Fokus Sehat Dulu, Persija Minta Liga 1 Disetop
ASKARA - Sebagian besar klub dari Liga 1 dan Liga 2 meminta kompetisi dihentikan sementara di tengah pandemi Covid-19.
Seperti halnya Klub Persija Jakarta meminta sepenuhnya kompetisi dihentikan.
Direktur Olah Raga Persija Jakarta Ferry Paulus mengatakan bahwa pertimbangan memilih kompetisi disetop saat ini karena terlalu berisiko. Mengingat pandemi Covid-19 belum berakhir.
Meskipun pemerintah menganjurkan untuk hidup berdampingan dengan virus corona tapi saat pertandingan berlangsung mungkin akan ada suporter yang melakukan nonton bareng.
"Kami mintanya disetop, hal itu cukup berisiko. Kecuali penularan di daerahnya sudah mencapai angka nol," ujar Ferry di Jakarta, Sabtu (30/5).

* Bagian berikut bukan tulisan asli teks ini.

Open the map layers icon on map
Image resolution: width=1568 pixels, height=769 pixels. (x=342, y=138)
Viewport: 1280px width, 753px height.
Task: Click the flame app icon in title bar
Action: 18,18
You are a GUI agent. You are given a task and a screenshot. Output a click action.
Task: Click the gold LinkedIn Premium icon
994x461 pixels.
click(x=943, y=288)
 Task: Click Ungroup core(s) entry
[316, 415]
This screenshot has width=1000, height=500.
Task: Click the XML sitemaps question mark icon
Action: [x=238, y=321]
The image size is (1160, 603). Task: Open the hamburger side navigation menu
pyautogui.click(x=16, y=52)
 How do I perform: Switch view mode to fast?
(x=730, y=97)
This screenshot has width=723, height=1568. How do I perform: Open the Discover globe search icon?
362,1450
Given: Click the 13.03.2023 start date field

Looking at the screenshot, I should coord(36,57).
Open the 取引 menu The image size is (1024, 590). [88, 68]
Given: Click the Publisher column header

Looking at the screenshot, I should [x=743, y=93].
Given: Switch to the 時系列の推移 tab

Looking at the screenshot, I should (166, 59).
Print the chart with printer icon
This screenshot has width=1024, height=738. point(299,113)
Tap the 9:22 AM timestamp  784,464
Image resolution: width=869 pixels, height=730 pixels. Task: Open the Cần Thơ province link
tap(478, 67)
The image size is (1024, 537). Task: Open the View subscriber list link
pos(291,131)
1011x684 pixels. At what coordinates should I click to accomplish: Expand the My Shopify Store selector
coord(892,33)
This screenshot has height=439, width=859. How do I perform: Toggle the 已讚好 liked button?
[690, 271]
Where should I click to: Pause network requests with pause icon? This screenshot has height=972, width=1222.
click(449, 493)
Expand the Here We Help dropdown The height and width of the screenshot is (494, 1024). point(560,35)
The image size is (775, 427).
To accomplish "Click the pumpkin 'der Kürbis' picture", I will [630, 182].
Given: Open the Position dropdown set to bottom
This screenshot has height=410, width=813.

Tim berjuluk Macan Kemayoran itu ingin kembali tampil di kompetisi jika kondisi Indonesia sudah mampu mengendalikan penyebaran dan penularan Covid-19.
Seperti halnya di Jerman. Sebelum kembali menggulirkan Bundesliga pada 16 Mei lalu, pemerintahnya mendeklarasikan telah berhasil mengendalikan wabah Covid-19.
"Intinya Persija Jakarta mau melanjutkan kompetisi jika segala sesuatunya sudah clear, landai, dan turun. Seperti halnya di Jerman yang kemungkinan penularannya sudah kecil," kata Ferry.
Klub kebanggan ibu kota itu menginginkan fokus terhadap kesehatan para pemain. Sambil menunggu pandemi mereda.
"Lebih baik konsentrasi musim ini bagaimana caranya PSSI membuat kebijakan dengan kaitan kompetisi. Kita mulai babak baru tapi pemain dan ofisial diberi kelonggaran menjadi bagian yang kita punya. Fokus sehat dulu," jelas Ferry.
Sebelumnya, PSSI melakukan rapat virtual untuk mendengarkan masukan dan sikap setiap klub tentang Liga 1 dan Liga 2 2020 apakah lebih baik dilanjutkan atau tidak. Alhasil, sebanyak 31 klub dari 42 tim sepakat kompetisi harus berhenti sementara.